KPMG’s Q2/2026 Global AI Pulse survey of 2,145 senior executives across 20 countries, from enterprises with over $50 million in annual revenue, shows that 49% have delayed or scaled back AI agent deployments because operating costs exceeded the benefits generated.
However, AI remains a top investment priority. 79% of leaders stated that AI continues to be a strategic investment area, up from 74% in the previous quarter, with an average investment of about $188 million per enterprise.
The proportion of businesses considering AI as part of daily work increased from 13% to 22% in just one quarter, the largest increase since KPMG began tracking the AI maturity index.
In the Asia-Pacific region, 81% of businesses reported that AI has generated clear business value, up from 69% three months ago.
The article suggests that the main reason for the sharp rise in AI costs is that providers are shifting from fixed subscription models to token-based pricing, while AI agents consume many more tokens than chatbots because they perform prolonged tasks, call multiple tools, and continuously self-check results.

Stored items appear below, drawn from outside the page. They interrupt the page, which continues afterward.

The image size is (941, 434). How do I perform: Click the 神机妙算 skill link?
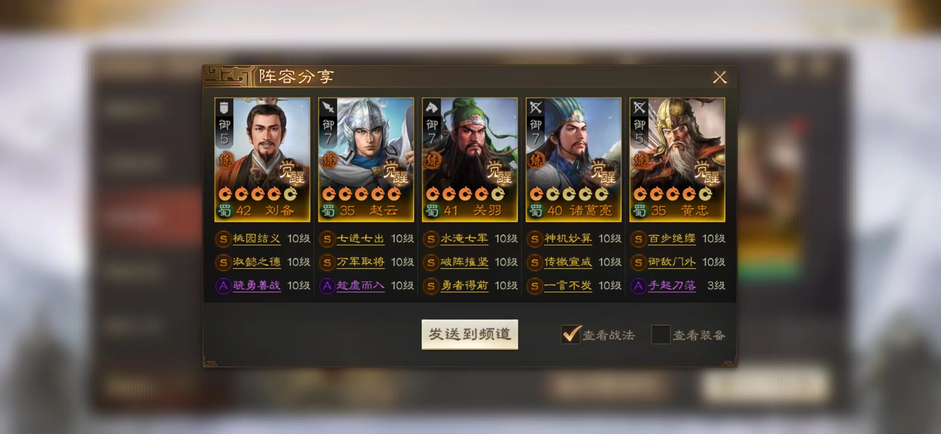(x=568, y=239)
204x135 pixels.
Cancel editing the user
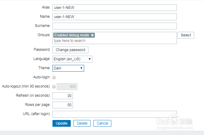[102, 123]
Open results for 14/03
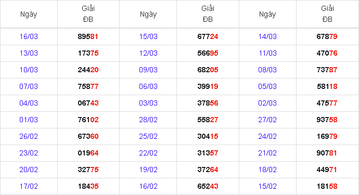Image resolution: width=359 pixels, height=195 pixels. tap(267, 36)
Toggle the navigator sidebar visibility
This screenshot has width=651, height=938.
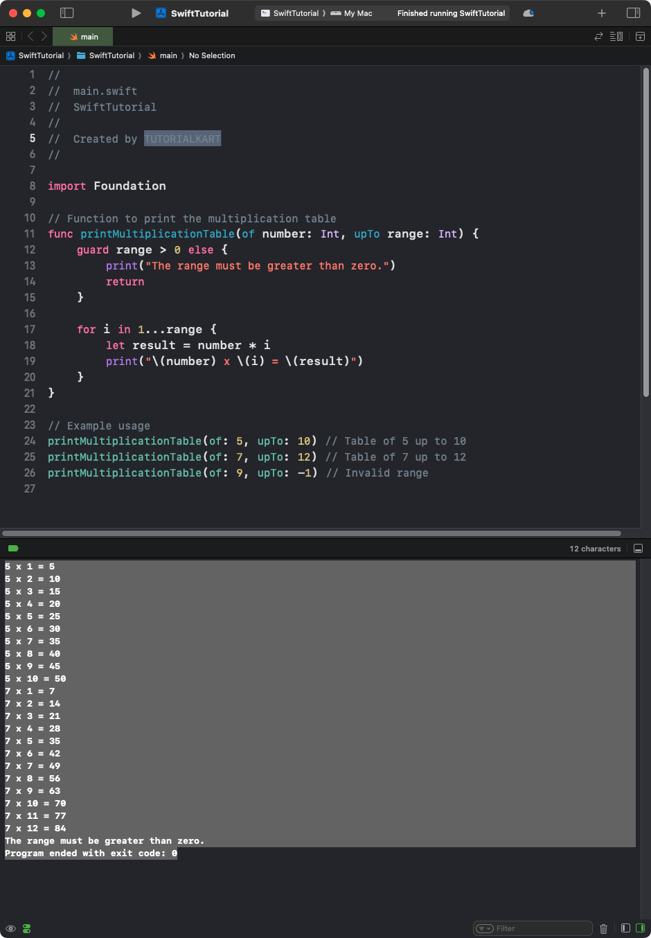[66, 12]
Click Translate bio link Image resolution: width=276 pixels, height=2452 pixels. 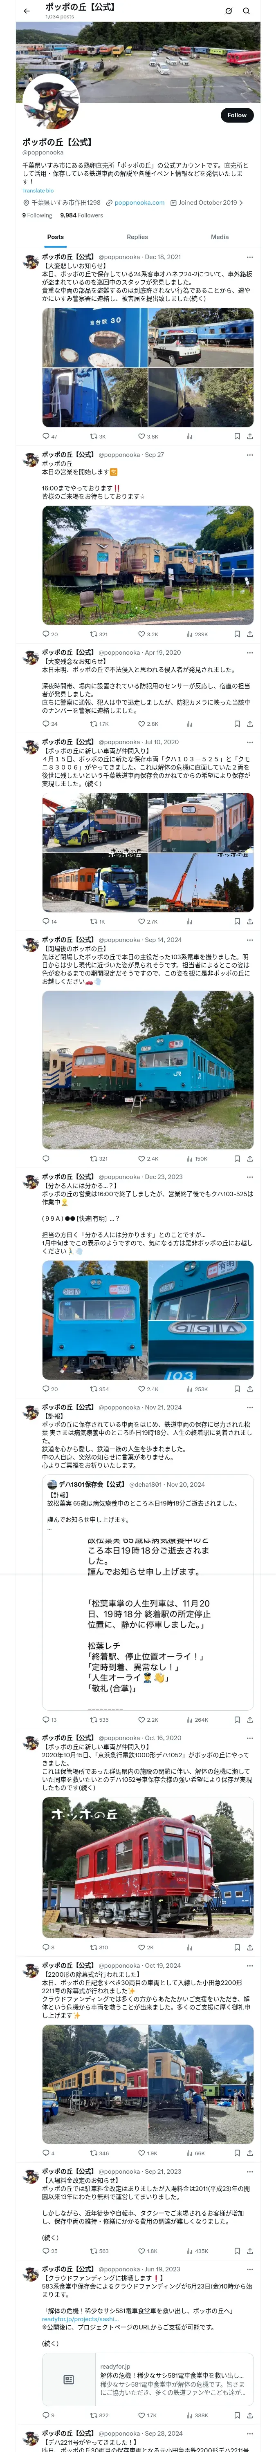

For example, after GitHub Copilot transitioned to usage-based pricing, one user estimated that costs could reach about $180 per month, instead of the fixed $10 per month plan, after just a single long coding session utilizing multiple tools.
Another issue is that enterprises lack the ability to track costs. According to KPMG’s survey in the US of 204 executives from billion-dollar enterprises, only 26% have full real-time visibility into AI costs.
Globally, about one-third of leaders stated that they do not yet fully understand the AI cost structure and token-based pricing mechanisms, hindering the expansion of AI agents.
To control costs, 53% of enterprises have deployed AI cost-tracking dashboards, while 54% have integrated cost assessments into pre-approval processes before scaling AI agents.
KPMG believes the current trend is not enterprises abandoning AI, but rather restructuring investments, focusing resources on applications that prove business efficiency and maintain good cost control.
📌 The enterprise AI market is transitioning from the experimentation phase to financial optimization. Although 49% of businesses have reduced the scale of AI agents due to high costs, 79% still consider AI an investment priority. As token-based pricing models become the standard, the ability to measure costs, forecast budgets, and evaluate investment efficiency will become the decisive factor for the success of enterprise AI programs.